Every time a radically new technology comes out – there are many speculations that surround it. Sometimes, because of the lack of awareness and technical know-how, this leads to creation of myths around these technologies. This happens with every new technology in the markets and cryptocurrencies are no exception.
There are many half-baked stories which cause a mass hysteria in the markets. Moreover, these false stories get a lot of traction these days, thanks to social media. However, not everything that you read on social media is true. There are a number of myths which surround the world of cryptocurrencies. Let us take a closer look at these myths and try and demystify them.
1. Cryptocurrencies are completely Anonymous
There is a common misconception – even with some users who are actively using cryptocurrencies – who believe that transactions are completely anonymous and untraceable. This is absolutely not the case. A majority of cryptocurrency exchanges around the world require KYC processes to allow consumers to register. These KYC (Know Your Customer) processes involve submission of identity proofs.
Moreover, every transaction that takes place over the blockchain network can be traced back to the source – as it is basically an open and public ledger. Sometimes the government can even force cryptocurrency exchanges to divulge certain details about the users – incidents of governments summoning citizens investing in cryptocurrencies in the US and India are recent examples of this.
2. There is no Regulating Body
Another common misconception when it comes to cryptocurrencies is that they are basically deregulated and that there is no governing authority. While cryptocurrencies are decentralized, they are not deregulated. Cryptocurrency exchanges in most nations need to be regulated and have to comply to certain rules and regulations of the government.
This is primarily done to ensure that the exchanges are following some basic standards of consumer safety as well as security. This does not allow exchanges to come out with a drastic change of policy that can result in the customers losing out on their money. Moreover, government-set security standards ensure that the funds remain safe. Bodies such as the SEC in the US and the FSA in Japan regulate cryptocurrencies in their nation.
3. Cryptocurrencies Are Tax Free
One of the most ridiculous assumptions in the early days of cryptocurrencies was that cryptocurrency earnings are tax free. However, taxation laws across the world are now getting stricter in regards to crypto earnings and are urging the citizens to pay their taxes duly or face consequences.
Germany, the US, and Japan are among some nations which have set up a proper taxation system for filing taxes on cryptocurrencies. There are some websites which will help users of certain nations easily file their cryptocurrency taxations. Tax on cryptocurrencies depends on how different countries treat it. While it is considered as a property in some nation, some nations treat it as digital asset. However, cryptocurrencies are certainly taxable and not paying taxes on crypto-profits would most likely be a violation of local laws.
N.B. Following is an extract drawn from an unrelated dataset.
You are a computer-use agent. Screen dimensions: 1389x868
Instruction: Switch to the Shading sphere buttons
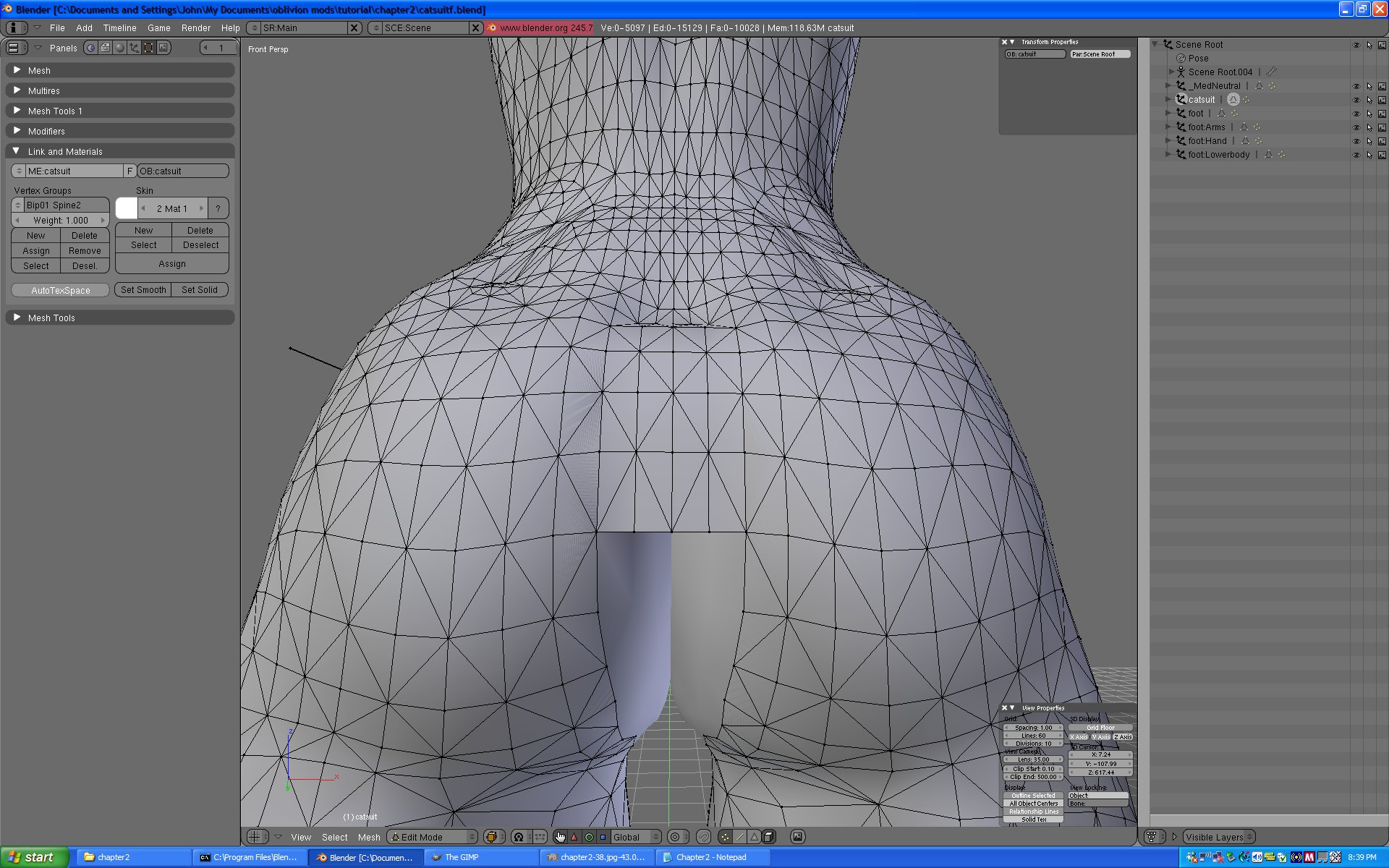[x=120, y=48]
4. Cryptocurrencies can’t be used for day to day transactions
While this is a claim which can be backed to some extent – but it is soon going to become a complete myth. Recent incidents have shown that there are people who spending a significant portion of their cryptocurrencies on regular purchases. While only a select number of retail and online stores accept cryptocurrencies as of now – this number has been on a constant increase over the past year.
Today, many major online merchants accept cryptocurrency payments in some form. In countries such as Japan, Singapore and South Korea – this is even more common. Adoption of cryptocurrencies is bound to rise over the years as prices get more stable.
5. Bitcoin and Blockchain are the same
Perhaps the biggest myth that surrounds cryptocurrencies, it arises due to half-baked understanding of the technology that powers cryptocurrencies. A number of people believe that blockchain and bitcoin are practically the same. For those who understand the tech, this almost sounds like a joke. Sites like CryptoGround can really help out these people by providing detailed guide around cryptocurrency, bitcoin and blockchain.
Blockchain is the technology that powers cryptocurrencies such as Bitcoin. Blockchain systems have various, diverse usages. They can be used to run a set of codes in the form a smart contract, or act as content distribution platforms, or as a platform for polling – or even as a platform to execute applications upon. Bitcoins are just one application of the blockchain technology!